About JR Handley

J.R. Handley is a pseudonym for a family writing team. He is a veteran infantry sergeant with the 101st Airborne Division and the 28th Infantry Division. His family is the kind of crazy that interprets his insanity into cogent English. He writes the sci-fi while they proofread it. The sergeant is a two-time combat veteran of the late unpleasantness in Mesopotamia where he was wounded, likely doing something stupid. He started writing military science fiction as part of a therapy program suggested by his doctor, and hopes to entertain you while he attempts to excise his demons through these creative endeavors. In addition to being just another dysfunctional veteran, he is a stay-at-home parent, avid reader and all-around nerd. Luckily for him, his family joins him in his fandom nerdalitry.

Team Handley:

“The Hive Mind” Behind the Adventures

The Writer: The good infantry sergeant spent time playing in Mesopotamia (aka Iraq), that resulted in his incurring a traumatic brain injury and catching a case of the PTSD.  He could’ve given up and become a statistic, crawled into a bottle or become bitter but he choose a different path.  Instead, he made the therapies help him and found that writing was his escape.  When the demons come out to play, he writes.  When the crowds get to be too much, he goes home and writes.  The insomnia keeps him up?  You guessed it, he writes.

The Family: A friend who tirelessly translates his writing into modern English.  With his brain injury from Iraq, he sometimes mixes up words and forgets plot points.  Like a guardian angel, he won’t let something silly like over 20 concussions slow downhis friend!  Instead, he helps J.R. tell his story and prepare it for the Saint, otherwise known as his mother, who edits the insanity.

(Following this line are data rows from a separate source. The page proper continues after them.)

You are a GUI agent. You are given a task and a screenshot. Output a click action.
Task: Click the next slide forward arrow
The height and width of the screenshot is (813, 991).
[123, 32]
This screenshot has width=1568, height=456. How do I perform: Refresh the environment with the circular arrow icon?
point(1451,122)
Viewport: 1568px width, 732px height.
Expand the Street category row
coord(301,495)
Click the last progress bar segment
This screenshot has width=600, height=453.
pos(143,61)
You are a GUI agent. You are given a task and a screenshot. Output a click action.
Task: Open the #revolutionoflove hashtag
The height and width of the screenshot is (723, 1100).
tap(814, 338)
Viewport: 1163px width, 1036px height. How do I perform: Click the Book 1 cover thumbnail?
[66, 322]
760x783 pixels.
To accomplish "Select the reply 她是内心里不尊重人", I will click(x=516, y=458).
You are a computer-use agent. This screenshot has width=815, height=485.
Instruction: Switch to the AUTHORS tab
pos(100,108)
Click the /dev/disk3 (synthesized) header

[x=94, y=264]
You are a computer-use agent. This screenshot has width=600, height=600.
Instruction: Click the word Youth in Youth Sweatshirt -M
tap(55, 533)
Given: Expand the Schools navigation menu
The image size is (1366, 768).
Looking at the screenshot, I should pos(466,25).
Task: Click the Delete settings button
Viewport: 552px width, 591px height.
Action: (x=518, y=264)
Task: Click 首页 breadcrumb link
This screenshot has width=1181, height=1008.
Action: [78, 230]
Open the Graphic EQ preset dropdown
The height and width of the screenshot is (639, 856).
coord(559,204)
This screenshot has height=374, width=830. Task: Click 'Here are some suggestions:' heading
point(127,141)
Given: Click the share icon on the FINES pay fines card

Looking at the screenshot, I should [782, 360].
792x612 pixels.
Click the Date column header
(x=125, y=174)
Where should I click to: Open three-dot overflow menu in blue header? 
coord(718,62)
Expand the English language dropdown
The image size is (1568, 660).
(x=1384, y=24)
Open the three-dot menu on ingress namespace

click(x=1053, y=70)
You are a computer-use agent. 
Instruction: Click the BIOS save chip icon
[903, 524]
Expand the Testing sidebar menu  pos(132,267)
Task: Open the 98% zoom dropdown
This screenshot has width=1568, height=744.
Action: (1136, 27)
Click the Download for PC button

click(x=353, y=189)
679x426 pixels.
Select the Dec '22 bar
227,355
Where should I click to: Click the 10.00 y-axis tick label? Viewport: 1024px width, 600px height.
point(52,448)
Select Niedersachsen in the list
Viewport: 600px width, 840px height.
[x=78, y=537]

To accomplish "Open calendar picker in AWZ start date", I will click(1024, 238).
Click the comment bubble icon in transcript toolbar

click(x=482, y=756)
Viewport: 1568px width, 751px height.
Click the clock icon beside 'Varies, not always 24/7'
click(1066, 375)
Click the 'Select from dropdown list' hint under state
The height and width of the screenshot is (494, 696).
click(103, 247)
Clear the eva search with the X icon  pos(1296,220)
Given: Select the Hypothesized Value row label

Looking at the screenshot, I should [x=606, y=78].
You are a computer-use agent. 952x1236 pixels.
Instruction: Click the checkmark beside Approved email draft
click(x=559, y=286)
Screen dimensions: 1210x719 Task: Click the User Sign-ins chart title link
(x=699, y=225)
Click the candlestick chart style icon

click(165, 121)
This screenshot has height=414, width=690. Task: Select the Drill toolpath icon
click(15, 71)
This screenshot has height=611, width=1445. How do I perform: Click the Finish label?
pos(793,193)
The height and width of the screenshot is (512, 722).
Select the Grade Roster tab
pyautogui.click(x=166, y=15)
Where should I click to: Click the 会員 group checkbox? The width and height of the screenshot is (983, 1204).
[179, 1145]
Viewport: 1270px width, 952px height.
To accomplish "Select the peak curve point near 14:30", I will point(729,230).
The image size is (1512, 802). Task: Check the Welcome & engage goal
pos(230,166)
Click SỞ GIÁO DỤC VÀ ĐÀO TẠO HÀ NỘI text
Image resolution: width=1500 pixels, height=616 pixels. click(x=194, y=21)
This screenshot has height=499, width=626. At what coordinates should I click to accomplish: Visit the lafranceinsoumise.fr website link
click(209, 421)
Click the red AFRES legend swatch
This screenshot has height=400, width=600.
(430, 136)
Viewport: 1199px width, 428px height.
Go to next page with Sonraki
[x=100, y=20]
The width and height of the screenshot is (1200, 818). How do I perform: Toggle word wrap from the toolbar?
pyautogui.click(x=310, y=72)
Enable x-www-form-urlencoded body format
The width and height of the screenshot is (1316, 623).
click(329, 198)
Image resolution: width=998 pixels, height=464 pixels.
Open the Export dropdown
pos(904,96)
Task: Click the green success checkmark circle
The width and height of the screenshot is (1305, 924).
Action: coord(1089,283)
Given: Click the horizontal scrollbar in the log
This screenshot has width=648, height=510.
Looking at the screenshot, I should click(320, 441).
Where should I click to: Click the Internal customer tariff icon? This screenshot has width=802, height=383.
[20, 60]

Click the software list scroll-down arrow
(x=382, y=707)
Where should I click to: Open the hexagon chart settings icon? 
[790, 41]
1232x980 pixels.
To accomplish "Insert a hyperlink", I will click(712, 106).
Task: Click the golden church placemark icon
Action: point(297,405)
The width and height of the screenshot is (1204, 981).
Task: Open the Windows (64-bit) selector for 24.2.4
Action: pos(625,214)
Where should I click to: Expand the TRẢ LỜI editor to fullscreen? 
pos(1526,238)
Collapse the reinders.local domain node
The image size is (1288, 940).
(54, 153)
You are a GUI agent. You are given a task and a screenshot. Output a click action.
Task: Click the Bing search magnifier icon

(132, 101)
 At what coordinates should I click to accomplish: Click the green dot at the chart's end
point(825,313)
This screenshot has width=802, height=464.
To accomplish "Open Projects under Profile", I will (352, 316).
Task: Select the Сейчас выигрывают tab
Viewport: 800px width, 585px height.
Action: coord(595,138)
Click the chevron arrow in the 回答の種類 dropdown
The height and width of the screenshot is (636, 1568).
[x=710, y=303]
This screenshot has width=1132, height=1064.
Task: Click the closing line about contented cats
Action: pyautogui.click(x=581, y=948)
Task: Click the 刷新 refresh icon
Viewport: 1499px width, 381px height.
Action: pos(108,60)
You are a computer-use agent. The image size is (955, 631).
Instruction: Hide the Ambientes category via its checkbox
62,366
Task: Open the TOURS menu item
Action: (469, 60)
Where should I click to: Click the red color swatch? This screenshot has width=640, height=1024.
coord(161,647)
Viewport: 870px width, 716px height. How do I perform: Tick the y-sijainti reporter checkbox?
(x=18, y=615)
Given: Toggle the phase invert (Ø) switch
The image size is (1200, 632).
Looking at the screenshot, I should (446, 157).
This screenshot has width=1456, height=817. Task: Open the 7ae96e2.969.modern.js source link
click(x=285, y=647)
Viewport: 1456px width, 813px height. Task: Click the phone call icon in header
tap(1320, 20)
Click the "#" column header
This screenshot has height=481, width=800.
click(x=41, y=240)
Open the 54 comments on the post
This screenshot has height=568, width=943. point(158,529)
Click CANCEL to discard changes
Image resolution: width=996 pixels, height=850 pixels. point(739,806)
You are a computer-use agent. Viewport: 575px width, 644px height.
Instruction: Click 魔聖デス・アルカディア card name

The Mom: She is a lifelong lover of the written word, which she passed on to her son.  After he was hurt in Iraq, she began to assist ‘The Wife’ in advocating for her son.  When the head injury made it difficult for him to focus and read, she sought adaptive technologies, some people call them ‘KINDLES.’  When his therapists encouraged him to write, she bought the first pen.  Naturally, when Tim C. Taylor inspired him to give Indy Publishing a go, she fixed the virus prone computer and handled the back room production.  And when they learned at RavenCon that authors needs blogs and other visibility venues, she set up the website.